• Using the information
1. According to the article on inequality and money, in what year did Mises publish *Liberalism*?
2. Rewrite the paragraph of the article on inequality and money that begins "Contrary to what Hanke imagines" as a short list, keeping its main facts.
3. Do these statements agree with the article on inequality and money? Answer yes or no for each and quote the deciding words.
(a) Steve Hanke is a professor at Johns Hopkins.
(b) Hanke gave his talk at the Federal Reserve.
(c) The article treats inequality as a pejorative.

• Study text

"""

Which is the point. Inequality isn’t a pejorative, it’s a sign of individuals having the freedom to do what they do best all the while improving the lives of others in the process. The freer the people, the more the inequality.

Austrian School eminence Ludwig von Mises knew this well. In his 1922 classic, Liberalism, Mises rhapsodized about soaring wealth as an effect of the innovative “providing their fellow men with what they themselves think they need.” If alive today, Mises would properly see wealth inequality as a beautiful signal of rapidly shrinking lifestyle inequality as wondrous business minds democratize access to the luxuries of the past. Mises put it so well that “the conception of luxury is historical.”

Which is why it’s so sad to see Mises’s genius so thoroughly perverted at the Mises Institute named for him.

Johns Hopkins professor Steve Hanke recently gave a talk at the Institute in which he blamed the Fed and increases in so-called “money supply” for the rise of inequality. The Fed is an obsession of Mises’s disciples who think nearly all presumed economic maladies are an effect of the central bank.

Without defending the Fed’s superfluous existence for even a second, Hanke mis-characterizes money and inequality to the shame of the Institute carrying Mises’s great name. Let’s start with so-called “money supply.”

Contrary to what Hanke imagines, no central bank, monetary authority or mint can increase money in circulation. Only production can increase the latter simply because money has no purpose absent production. Money is solely an agreement about value among producers that enables their exchange.

"""

• Information shown
"""

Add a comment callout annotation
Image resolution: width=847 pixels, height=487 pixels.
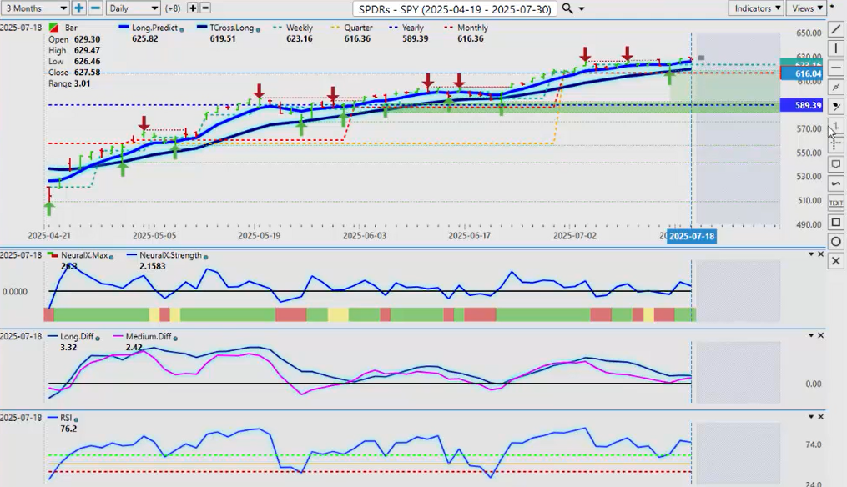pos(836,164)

"""
"""

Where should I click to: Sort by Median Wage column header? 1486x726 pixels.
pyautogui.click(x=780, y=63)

"""
"""

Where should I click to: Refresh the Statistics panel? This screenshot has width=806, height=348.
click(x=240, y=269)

"""

• Solutions
1. 1922

2.
- No central bank, monetary authority or mint can increase money in circulation.
- Only production can increase it, because money has no purpose without production.
- Money is solely an agreement about value among producers that lets them exchange.

3.
(a) Yes: "Johns Hopkins professor Steve Hanke"
(b) No: "recently gave a talk at the Institute"
(c) No: "Inequality isn’t a pejorative"